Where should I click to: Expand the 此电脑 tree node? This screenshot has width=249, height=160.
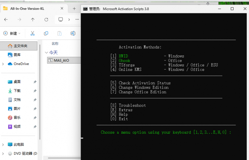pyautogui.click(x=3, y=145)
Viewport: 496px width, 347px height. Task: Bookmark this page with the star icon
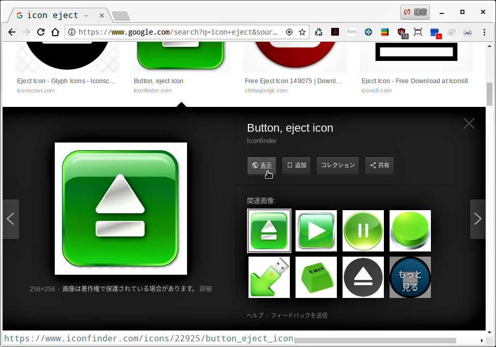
* * *
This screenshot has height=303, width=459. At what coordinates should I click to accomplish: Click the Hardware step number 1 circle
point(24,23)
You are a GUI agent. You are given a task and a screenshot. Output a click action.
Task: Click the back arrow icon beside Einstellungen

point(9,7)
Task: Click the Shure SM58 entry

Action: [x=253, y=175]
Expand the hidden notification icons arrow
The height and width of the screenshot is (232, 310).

*What is required*: Starting with the line with "Task: Click the Shure SM58 entry" above and going on through the line with "The height and", transcribe every line exactly, both ends included, and add nothing.

*Response for this exercise*:
Task: Click the Shure SM58 entry

Action: [x=253, y=175]
Expand the hidden notification icons arrow
The height and width of the screenshot is (232, 310).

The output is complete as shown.